We were fascinated with the stories we found on the Internet about
the Oviedo Lights and decided to hide a night cache in the area of
the bridge. After hiding the cache and putting up the reflective
indicators, we went back at night to verify all the locations and
secretly hoped to spot some of the strange lights.
As we pulled up, my monkeez became very agitated. I had to bribe
them to come out of the car. And then only LugMonkee would come
out. The other two stayed in the car with an FRS radio. I
waypointed the car and grabbed the 2.25 million candlepower spot
light, my GPS and some other flashlights and we headed into the
woods to retrace our steps from earlier in the day.
After about five minutes of hiking, I heard Bmonkee screaming
something about lights into the radio, but I couldn’t
understand him or reach him on the radio due to high static volume.
As I turned around to return to the car, I saw them. The lights
were about 250 feet away. They were eerie green and about 2 feet in
diameter…and moving! LugMonkee got almost hysterical and we
started to run. I checked my GPS and due to some
magnetic/atmospheric anomaly, our GPS showed us to be about 2 miles
from the car! And we had only walked about five minutes! So the
GPS, which we were reliant upon to retrace out steps, was totally
useless. I shoved it in my pack and gave my LED flashlight to
LugMonkee and fired up my spotlight. It wouldn’t turn on. I
set it down and grabbed my mag light out of my pack and it
didn’t work either. Only LugMonkee’s LED light worked.
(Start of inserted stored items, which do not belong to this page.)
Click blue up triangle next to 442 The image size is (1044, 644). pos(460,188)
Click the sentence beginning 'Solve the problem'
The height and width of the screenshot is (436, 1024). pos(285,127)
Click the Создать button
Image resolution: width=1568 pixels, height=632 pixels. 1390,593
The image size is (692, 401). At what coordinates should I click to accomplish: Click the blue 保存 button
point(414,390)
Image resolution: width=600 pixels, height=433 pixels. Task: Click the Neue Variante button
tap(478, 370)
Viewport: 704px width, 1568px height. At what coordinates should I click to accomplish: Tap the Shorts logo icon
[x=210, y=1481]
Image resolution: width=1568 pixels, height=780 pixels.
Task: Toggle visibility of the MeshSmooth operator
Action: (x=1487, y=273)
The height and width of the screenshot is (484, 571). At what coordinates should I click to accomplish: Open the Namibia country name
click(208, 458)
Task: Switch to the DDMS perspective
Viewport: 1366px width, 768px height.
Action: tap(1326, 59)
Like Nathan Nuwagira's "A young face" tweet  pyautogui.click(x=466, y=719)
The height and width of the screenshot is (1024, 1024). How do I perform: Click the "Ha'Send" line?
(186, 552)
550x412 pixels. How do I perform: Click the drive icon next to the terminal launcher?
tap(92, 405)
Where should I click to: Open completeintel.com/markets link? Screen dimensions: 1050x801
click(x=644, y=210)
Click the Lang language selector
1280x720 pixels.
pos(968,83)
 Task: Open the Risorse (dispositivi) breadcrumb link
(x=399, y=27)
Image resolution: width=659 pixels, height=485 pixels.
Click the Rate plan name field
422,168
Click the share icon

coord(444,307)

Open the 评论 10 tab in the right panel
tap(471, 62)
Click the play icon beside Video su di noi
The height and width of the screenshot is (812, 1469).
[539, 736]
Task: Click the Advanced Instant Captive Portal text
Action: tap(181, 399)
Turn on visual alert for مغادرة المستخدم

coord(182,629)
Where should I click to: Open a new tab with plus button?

For some strange reason, the FRS radio, GPS, and incandescent
lights stopped working.
With LugMonkee’s LED flashlight leading the way, we ran
toward the car, occasionally turning around to check the lights. A
strange thought occurred to me as we fled the scene –
“I should get a photo”. So I pulled my camera out of my
pack and turned it on. I turned around to face the lights and
depressed the button. FLASH! After the flash went off, the lights
suddenly moved towards me, as if enraged by the camera’s
flash. I quickly turned the flash off and took another picture
which is posted below. I could see the lights getting bigger as
they approached. I quickly turned around and started toward the car
and realized that my only light source was with LugMonkee who was
long gone by this time. Lugging a heavy spotlight, camera, and
backpack; fleeing scary and seemingly supernatural lights, and
racing through the pitch-dark spooky woods at night with no
flashlight became a dangerous adventure. Man, where’s the
moonlight when you need it? I raced ahead toward the car, branches
hitting me in the face until I ran into a thick patch of palmettos.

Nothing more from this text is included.